Dr. Fan’s primary research interests include Energy Efficient and High Performance Big Data Processing-In-Memory Circuit, Architecture and Algorithm, with applications in Deep Neural Network, Data Encryption, Graph Processing and Bioinformatics Acceleration-in-Memory system; Brain-inspired (Neuromorphic) and Boolean Computing Using Emerging Nanoscale Devices like Spintronics and Memristors; security of AI system. He has authored and co-authored around 80+ peer-reviewed international journal/conference papers. He is the receipt of best paper award of 2019 ACM Great Lakes Symposium on VLSI, 2018 IEEE Computer Society Annual Symposium on VLSI (ISVLSI), and 2017 IEEE ISVLSI. His research paper was also nominated as best paper candidate of 2019 Asia and South Pacific Design Automation Conference. His research group is funded by National Science Foundation (NSF), Semiconductor Research Corporation (SRC), Cyber Florida, SCEEE Research Initiation grant, NanoScience Technology Center at UCF seed grant and UCF InHouse grant, etc.

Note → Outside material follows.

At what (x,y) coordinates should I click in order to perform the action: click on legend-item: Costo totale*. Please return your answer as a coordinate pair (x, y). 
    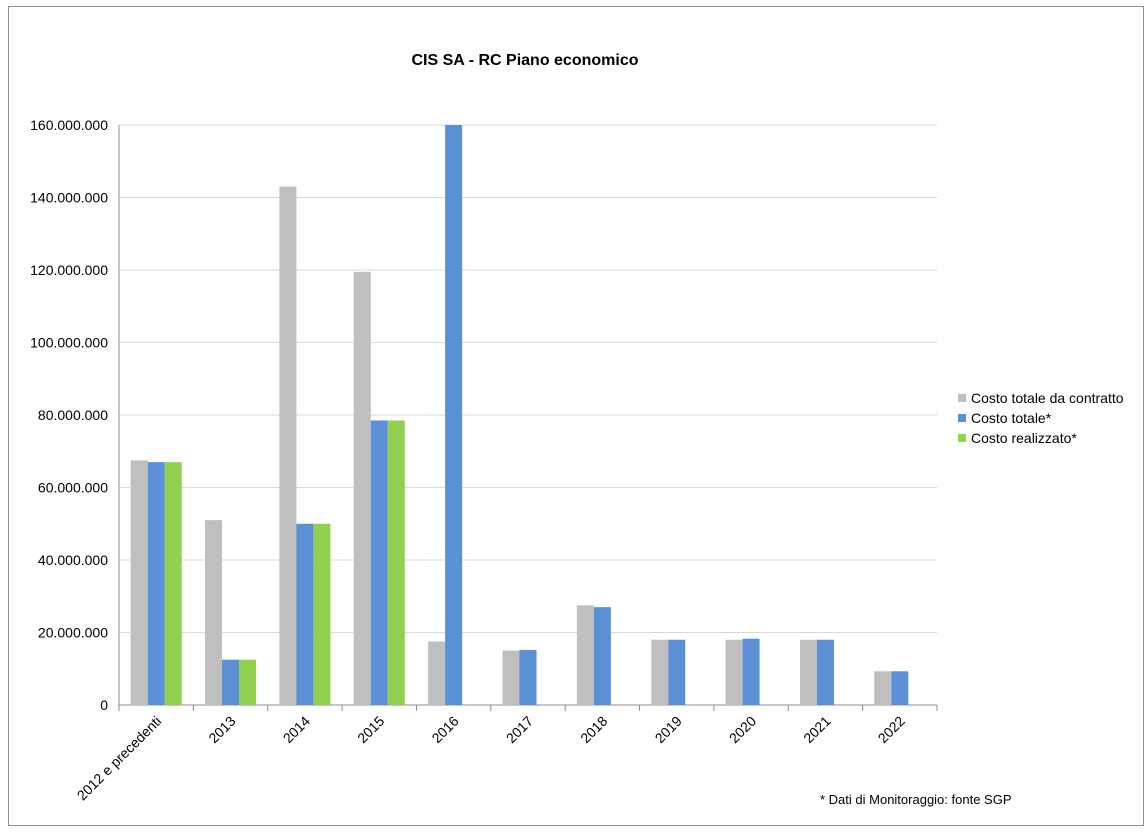
    Looking at the image, I should click on (1041, 418).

He served as technical reviewers for over 30 international journals/conferences, such as Nature Electronics, IEEE TNNLS, TVLSI, TCAD, TNANO, TC, TCAS, ISCAS, ISLPED, etc. He also served as the Technical Program Committee member of DAC, ICCAD, GLSVLSI, ISVLSI, ASP-DAC, ISQED, etc. He is also the technical area chair of GLSVLSI 2019, ISQED 2019/2020, and the financial chair of ISVLSI 2019.